We had transform such data into normal distribution so that robust parametric tests can be applied for our analysis. By performing data transformation, it will be easier for us to do comparisons and interpretations of results. With the help of JMP Pro software, we were able to identify the best transformation test for the sales amount by using the Johnson Su test as shown below:

Transform dist.png
Mean -6.53e-17 Std Dev 1.00004 Std Err Mean 0.0089396 Upper 95% Mean 0.017523
N 12514 Median -0.029004 Mode -0.99218 Lower 95% Mean -0.017523

The results above showed us that the transformed sales amount is now more normally distributed. Therefore, we created a new column for the transformed sales amount as Johnson Su Transform Sum(Amount$).

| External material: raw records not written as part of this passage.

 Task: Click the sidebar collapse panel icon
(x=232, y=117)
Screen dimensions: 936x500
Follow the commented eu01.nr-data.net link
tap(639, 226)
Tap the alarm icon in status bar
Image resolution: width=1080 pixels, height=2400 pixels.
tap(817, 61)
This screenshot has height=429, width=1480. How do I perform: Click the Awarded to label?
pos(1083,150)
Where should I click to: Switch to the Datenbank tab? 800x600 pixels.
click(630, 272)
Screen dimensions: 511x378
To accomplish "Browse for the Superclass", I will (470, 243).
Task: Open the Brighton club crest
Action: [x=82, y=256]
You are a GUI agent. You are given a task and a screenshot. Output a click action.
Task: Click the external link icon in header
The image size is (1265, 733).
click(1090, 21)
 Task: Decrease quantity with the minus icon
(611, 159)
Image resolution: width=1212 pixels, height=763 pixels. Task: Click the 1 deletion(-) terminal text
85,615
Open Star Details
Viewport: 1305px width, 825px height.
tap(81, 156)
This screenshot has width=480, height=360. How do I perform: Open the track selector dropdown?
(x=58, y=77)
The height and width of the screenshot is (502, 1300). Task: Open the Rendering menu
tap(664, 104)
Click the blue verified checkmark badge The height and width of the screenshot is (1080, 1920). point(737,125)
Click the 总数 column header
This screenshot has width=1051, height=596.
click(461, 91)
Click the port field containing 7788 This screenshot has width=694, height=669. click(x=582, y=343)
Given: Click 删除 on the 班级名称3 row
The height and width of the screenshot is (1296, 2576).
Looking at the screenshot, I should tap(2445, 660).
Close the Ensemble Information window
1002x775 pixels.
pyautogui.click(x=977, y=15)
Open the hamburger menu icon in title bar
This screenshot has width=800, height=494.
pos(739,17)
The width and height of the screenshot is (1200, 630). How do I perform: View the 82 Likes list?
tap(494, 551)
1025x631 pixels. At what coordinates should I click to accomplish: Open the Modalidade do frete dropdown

1.3.7 Binning of interaction counts

According to client’s requirement, the binning of interaction counts for both face-to-face and phone web interactions should be as follows:

1) Low: 0 – 1 interactions
2) Medium: 2 – 3 interactions
3) High: 4 interactions and above

Thus, we used the interactive binning function to bin up the interaction counts into their respective bins and created new columns for them as Call Count Groups and F2F Interaction Groups. With the new updated Invoice Interaction file, we have extracted out 2016 and 2017 data using the “Filter” function and saved them separately as Invoice Interaction (2016) and Invoice Interaction (2017).